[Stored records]
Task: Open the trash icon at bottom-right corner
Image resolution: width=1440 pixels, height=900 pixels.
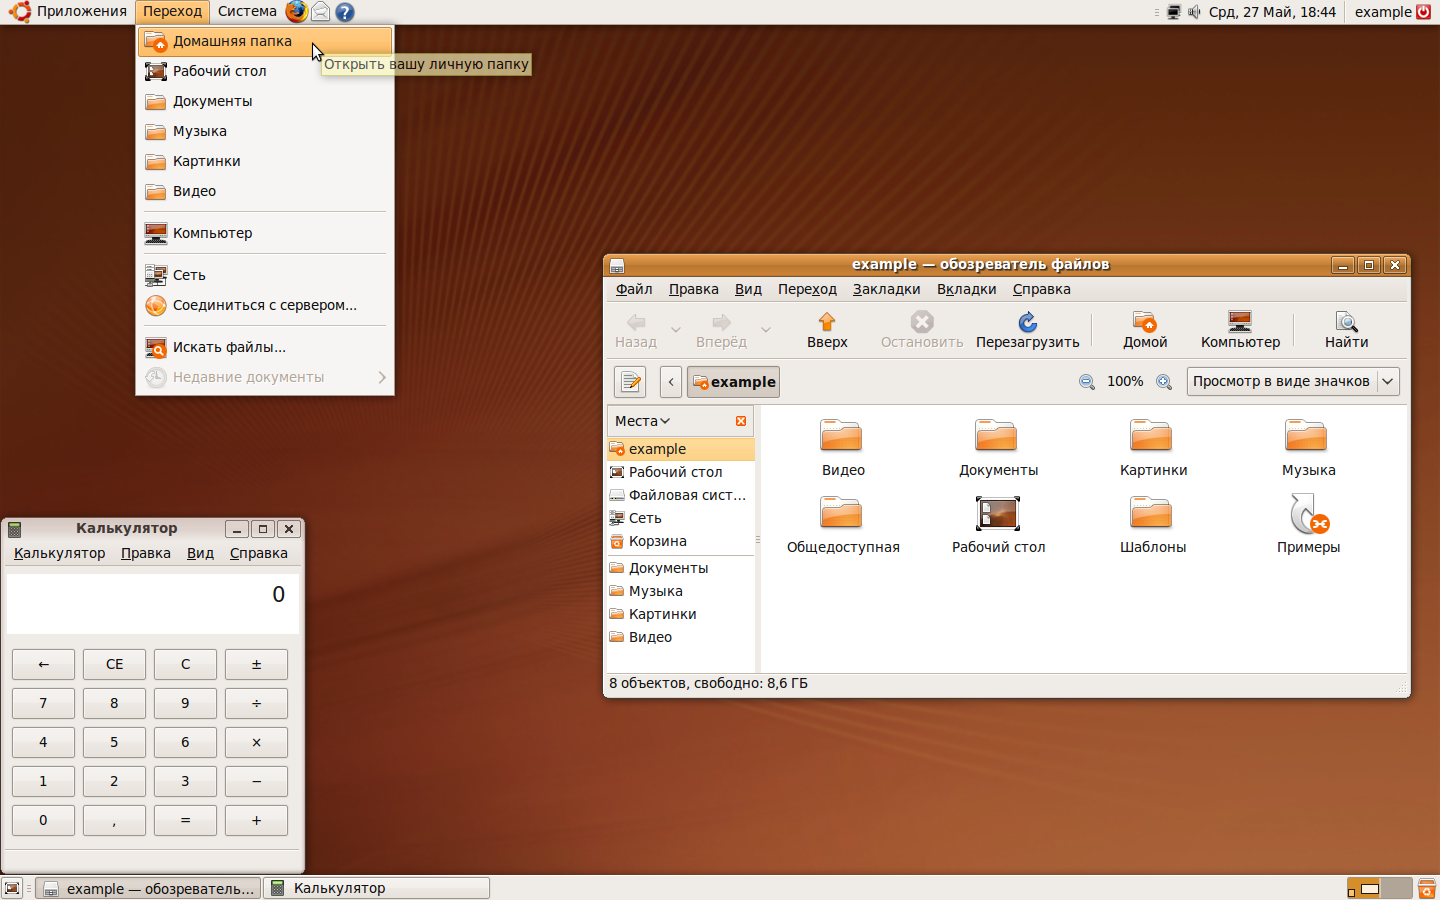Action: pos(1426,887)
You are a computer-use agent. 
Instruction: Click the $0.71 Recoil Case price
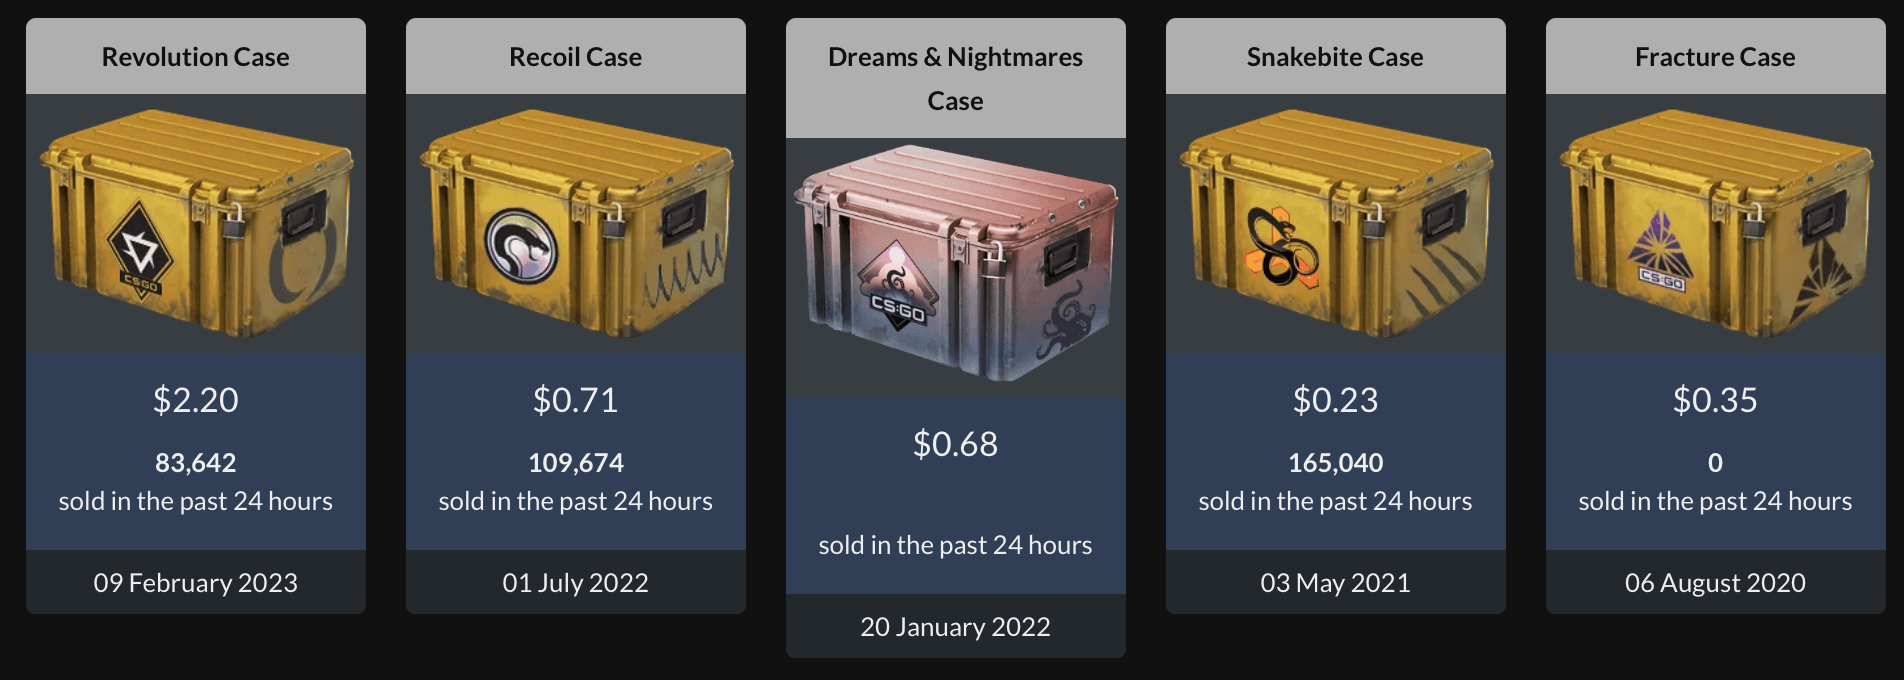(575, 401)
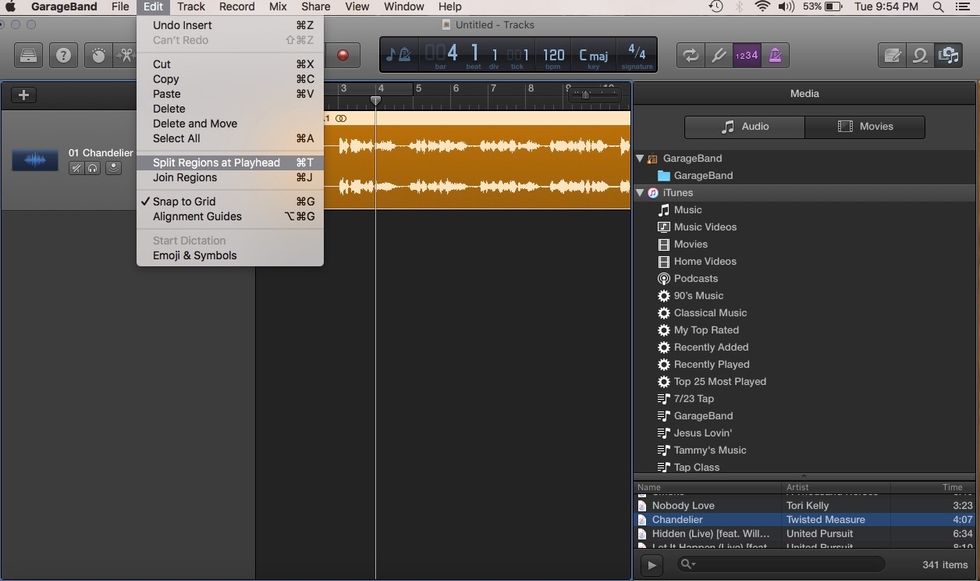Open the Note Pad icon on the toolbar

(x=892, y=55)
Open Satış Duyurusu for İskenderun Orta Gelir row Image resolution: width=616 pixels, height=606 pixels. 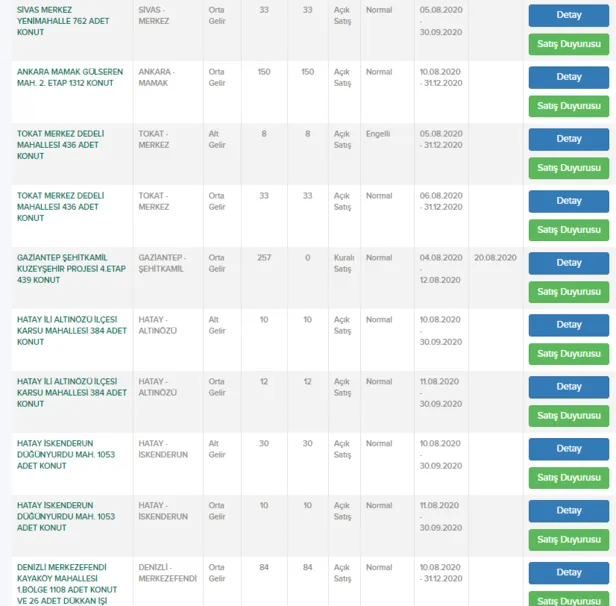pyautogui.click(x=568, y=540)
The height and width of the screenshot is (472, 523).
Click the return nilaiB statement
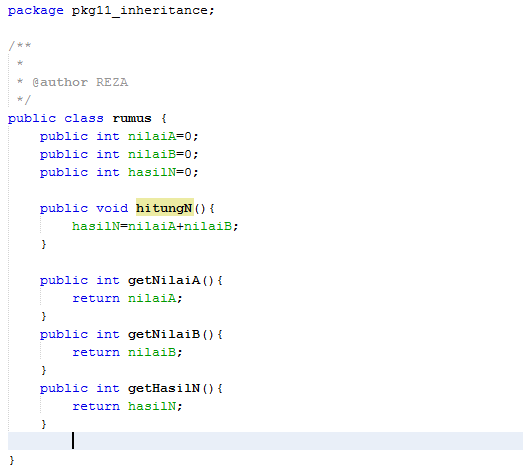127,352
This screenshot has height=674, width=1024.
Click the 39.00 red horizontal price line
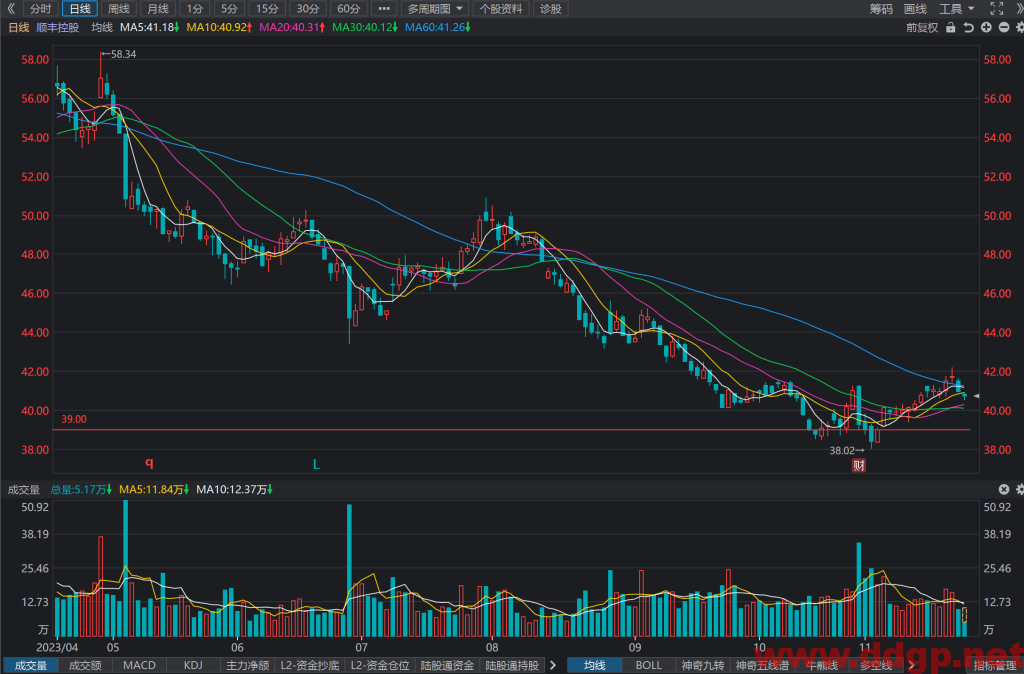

- _About this task_:
Tell how many lines of the data contain "screenshot". Nothing but the number belongs in the reply.

- _Answer box_:
2